Categorie: Citizen Media, Rising Voices

Dott. Adégbolá (sinistra) con il Prof. Francis Egbokhare a un seminario sulle TIC presso l'Università di Ìbàdàn. Febbraio 2018. Foto fornita da Kọ́lá Túbọ̀sún.

Nota: quanto segue sono estratti di un'intervista di lunga durata condotta da Kọlá Túbọ̀sún [1] [en, come tutti i link successivi, salvo diversa indicazione] con il Dr. Túndé Adégbọlá [2], fondatore dell’African Language Technology Initiative (ALT-i) [3]. È stato ripubblicato su Rising Voices su autorizzazione. Clicca qui [4] per leggere l'intervista completa su Medium.

Kọ́lá Túbọ̀sún (KT): Perché hai lanciati ALT-i? Perché hai scelto di farlo nel 2004? Cosa speravi che avrebbe raggiunto, e come va finora in quell'aspirazione?

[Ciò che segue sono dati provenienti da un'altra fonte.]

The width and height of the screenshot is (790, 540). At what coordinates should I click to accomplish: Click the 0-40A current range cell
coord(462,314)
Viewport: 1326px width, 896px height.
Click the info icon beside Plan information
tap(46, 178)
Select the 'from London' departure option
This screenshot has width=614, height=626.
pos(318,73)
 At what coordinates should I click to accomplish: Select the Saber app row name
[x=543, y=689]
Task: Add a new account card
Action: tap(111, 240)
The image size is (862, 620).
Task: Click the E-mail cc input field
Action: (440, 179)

Dr. Túndé Adégbọlá (TA): There is a Yoruba saying; Ẹní wẹjú lẹ̀rù ń bà. It approximates in English as “the clairvoyant holds great responsibility”. I realised very early that the computer was going to become an integral part of everyday life and computer skills were going to become life skills. I also realised that language was going to be the last bridge of the digital divide for many cultures of the world. Guided by the Yorùbá philosophy behind the saying Ẹní wẹjú lẹ̀rù ń bà, I decided to contribute to bridging the language gap, which is a rather critical gap of the digital divide for Africa.

As earlier indicated, I had a major career breakthrough as a consulting engineer in 1995. I got the commission to design and build the biggest private television station in West Africa; the Africa Independent Television (AIT). I completed the project in 1997 and concluded that I had made my point in engineering and I should now concentrate on my passion to bridge the language gap of the digital divide for Africa. I therefore decided from then on to concentrate on developing the resources needed for the development of Human Language Technology (HLT) for African languages. I perceived human resources as the most important of these resources and so I decided to build a structure that will support the development of the human, intellectual, hardware and software resources. That was the thinking behind Alt-i which was presented to the public in 2004 as part of the West African Languages Congress which held at the University of Ibadan, Nigeria.

The first thing I did was to formalise my own knowledge of HLT by registering for a PhD in the University of Ibadan. This enabled me to support the University of Ibadan and the University of Lagos by teaching Artificial Intelligence and thereby introducing elements of Human Language Technology to the programs of the two institutions. Even though neither of the two universities has a formal programme in Computational Linguistics, Human Language Technology or Natural Language Processing till date, through the support of Alt-i, between both universities, five PhDs in these fields have been produced within one decade.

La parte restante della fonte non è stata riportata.